The vectorial operations are matrix multiplies at each location, which means we would want those dimensions to be contiguous.

Also there is not really a standard convention (assuming you are talking about the layout of (batch height width channels)); this layout as far as I know depends on what the faster layout was depending on the available CUDA kernels at the time. So PyTorch chose a different layout than TF and both stick with their own conventions.

diptodip commented 4 months ago

And as you can see our current layout can be faster even for FFT depending on the size.

GJBoth commented 4 months ago

To echo @diptodip, I’m nearly 100% sure both Jax and PyTorch use [H, W, C] as the CNNs operate over the channel axis.
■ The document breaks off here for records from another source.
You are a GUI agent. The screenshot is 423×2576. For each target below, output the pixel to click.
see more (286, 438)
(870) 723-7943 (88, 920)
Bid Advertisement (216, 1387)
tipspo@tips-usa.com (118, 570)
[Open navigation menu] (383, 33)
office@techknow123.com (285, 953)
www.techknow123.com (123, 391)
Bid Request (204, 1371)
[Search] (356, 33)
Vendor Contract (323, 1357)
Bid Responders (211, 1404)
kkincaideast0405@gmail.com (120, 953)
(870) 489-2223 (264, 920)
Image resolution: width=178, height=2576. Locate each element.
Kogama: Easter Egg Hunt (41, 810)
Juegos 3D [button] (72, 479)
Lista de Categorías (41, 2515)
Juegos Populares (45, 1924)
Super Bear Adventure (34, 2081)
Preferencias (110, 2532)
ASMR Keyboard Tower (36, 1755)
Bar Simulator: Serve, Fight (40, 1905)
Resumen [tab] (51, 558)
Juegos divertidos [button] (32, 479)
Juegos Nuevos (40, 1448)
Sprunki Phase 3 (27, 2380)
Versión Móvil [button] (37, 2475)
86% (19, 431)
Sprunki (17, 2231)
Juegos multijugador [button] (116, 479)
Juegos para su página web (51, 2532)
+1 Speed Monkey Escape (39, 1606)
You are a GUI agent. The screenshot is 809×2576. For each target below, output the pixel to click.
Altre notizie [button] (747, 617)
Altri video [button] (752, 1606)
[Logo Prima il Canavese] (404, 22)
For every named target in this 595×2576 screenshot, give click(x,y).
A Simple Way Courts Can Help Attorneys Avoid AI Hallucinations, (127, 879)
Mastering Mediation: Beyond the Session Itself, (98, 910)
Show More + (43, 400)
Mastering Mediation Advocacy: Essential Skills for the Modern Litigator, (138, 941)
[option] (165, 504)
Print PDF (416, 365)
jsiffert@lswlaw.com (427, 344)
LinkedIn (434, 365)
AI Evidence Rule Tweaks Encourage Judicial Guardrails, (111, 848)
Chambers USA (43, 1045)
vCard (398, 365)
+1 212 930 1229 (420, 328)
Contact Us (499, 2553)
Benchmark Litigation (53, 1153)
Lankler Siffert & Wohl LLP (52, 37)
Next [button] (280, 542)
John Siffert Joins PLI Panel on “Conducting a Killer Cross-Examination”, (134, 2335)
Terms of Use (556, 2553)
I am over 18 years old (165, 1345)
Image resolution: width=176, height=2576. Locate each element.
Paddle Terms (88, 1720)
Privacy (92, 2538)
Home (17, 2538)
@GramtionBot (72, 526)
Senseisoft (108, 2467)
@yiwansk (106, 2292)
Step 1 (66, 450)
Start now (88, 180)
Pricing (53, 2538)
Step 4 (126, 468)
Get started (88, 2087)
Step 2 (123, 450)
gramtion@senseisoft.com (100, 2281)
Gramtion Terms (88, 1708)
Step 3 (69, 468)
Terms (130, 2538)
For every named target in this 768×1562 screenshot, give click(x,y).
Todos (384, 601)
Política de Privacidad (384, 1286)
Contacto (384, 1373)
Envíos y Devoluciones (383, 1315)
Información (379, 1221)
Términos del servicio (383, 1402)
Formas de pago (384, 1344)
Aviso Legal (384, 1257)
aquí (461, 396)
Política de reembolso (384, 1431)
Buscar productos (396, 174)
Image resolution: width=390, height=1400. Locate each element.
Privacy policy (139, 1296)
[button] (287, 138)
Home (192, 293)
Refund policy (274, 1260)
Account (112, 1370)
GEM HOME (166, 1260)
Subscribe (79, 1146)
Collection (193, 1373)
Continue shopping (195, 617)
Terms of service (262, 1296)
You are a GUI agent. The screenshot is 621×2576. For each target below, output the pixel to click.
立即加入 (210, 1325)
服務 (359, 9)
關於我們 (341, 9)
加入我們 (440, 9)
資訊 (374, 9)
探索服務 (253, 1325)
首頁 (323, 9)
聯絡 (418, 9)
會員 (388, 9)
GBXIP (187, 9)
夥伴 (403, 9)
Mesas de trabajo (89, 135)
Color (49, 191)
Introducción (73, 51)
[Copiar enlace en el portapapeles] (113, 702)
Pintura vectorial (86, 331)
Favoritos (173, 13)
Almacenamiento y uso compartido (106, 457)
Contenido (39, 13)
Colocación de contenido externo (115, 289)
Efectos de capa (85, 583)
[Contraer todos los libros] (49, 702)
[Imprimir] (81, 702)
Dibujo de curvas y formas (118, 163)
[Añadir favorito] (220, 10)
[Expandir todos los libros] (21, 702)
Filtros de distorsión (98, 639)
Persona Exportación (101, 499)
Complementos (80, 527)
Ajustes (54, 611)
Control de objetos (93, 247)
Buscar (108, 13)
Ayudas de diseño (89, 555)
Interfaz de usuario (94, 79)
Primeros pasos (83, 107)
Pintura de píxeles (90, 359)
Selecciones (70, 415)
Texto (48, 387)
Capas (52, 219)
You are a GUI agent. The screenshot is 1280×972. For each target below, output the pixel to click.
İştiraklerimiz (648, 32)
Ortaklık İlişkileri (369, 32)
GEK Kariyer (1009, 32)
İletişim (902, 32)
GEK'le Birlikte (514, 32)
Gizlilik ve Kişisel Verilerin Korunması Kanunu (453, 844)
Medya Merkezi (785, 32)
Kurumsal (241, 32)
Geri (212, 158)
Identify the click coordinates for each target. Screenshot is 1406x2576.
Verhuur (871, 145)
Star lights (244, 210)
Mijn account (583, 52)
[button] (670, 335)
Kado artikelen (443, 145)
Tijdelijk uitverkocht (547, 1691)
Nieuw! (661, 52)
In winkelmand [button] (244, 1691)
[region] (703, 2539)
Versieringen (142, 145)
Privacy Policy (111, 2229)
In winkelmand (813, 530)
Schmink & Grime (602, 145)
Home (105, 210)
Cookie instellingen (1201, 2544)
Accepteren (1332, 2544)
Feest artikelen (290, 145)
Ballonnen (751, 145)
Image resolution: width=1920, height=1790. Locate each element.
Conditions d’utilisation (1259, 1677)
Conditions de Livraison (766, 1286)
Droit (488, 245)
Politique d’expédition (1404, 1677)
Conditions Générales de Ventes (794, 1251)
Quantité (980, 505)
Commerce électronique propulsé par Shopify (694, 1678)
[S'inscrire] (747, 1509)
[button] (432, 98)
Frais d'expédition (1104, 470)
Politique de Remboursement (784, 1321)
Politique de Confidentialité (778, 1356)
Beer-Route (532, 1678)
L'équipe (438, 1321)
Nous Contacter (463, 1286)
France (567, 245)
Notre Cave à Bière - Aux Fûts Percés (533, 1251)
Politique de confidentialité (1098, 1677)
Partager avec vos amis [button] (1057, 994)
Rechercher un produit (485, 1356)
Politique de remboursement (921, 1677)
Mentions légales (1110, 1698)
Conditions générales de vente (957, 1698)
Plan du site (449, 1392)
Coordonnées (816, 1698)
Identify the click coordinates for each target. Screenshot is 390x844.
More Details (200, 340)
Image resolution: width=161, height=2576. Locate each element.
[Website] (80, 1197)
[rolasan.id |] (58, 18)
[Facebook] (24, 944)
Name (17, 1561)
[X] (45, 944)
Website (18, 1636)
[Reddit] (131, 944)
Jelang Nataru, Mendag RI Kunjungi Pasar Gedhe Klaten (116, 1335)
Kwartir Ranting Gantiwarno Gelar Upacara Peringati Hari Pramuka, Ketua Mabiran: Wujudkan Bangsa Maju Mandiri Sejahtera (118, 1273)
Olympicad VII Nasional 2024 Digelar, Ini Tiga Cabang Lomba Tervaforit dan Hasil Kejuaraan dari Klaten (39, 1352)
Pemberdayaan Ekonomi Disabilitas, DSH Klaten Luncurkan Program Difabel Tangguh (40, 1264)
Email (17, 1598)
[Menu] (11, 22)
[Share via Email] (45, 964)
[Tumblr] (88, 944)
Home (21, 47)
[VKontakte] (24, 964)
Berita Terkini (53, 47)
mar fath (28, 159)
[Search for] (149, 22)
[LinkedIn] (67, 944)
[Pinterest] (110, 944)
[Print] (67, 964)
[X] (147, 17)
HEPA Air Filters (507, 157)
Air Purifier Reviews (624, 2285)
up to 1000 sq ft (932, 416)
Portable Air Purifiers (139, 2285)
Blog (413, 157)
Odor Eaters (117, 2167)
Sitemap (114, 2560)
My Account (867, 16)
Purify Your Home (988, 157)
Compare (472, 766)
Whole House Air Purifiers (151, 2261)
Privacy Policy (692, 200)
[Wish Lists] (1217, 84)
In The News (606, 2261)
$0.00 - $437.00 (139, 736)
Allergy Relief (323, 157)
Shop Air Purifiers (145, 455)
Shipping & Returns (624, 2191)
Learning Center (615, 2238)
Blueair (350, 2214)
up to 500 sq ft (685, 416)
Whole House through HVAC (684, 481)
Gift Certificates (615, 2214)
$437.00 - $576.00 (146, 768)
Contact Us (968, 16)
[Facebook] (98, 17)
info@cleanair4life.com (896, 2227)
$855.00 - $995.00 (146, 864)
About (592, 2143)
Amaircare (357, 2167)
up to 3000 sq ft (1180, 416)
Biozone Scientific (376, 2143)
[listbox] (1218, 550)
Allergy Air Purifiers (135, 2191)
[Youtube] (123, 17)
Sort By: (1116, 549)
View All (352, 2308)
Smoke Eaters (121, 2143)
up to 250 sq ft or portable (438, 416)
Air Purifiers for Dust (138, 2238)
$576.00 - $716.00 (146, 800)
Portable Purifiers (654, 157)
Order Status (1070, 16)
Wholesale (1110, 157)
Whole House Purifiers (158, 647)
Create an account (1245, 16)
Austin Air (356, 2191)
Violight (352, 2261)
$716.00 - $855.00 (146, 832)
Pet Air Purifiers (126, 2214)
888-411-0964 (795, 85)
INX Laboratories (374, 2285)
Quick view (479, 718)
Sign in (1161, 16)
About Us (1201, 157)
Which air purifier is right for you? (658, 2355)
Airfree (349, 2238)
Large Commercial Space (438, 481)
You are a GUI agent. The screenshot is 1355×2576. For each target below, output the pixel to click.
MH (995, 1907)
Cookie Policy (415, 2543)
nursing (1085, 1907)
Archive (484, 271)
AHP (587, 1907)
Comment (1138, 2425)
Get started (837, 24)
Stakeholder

And for the polarization, in free space yes but in samples they often become matrix multiplication as you get mixing.

diptodip commented 4 months ago

PyTorch actually uses channels first as the default but in both you have the option to choose.

roflmaostc commented 4 months ago

But in general you would recommend a 5D or 5D scheme?

For my Julia package I'm tempted to use (x,y,z, polarization,wavelength,batch).

diptodip commented 4 months ago

We've found keeping all those dimensions to be useful (except z), and that order seems fine to me for Julia (though I don't know what happens with other Julia libraries or neural networks/if that's a concern for you).

GJBoth commented 4 months ago

Closing for now, feel free to reopen if you have more questions.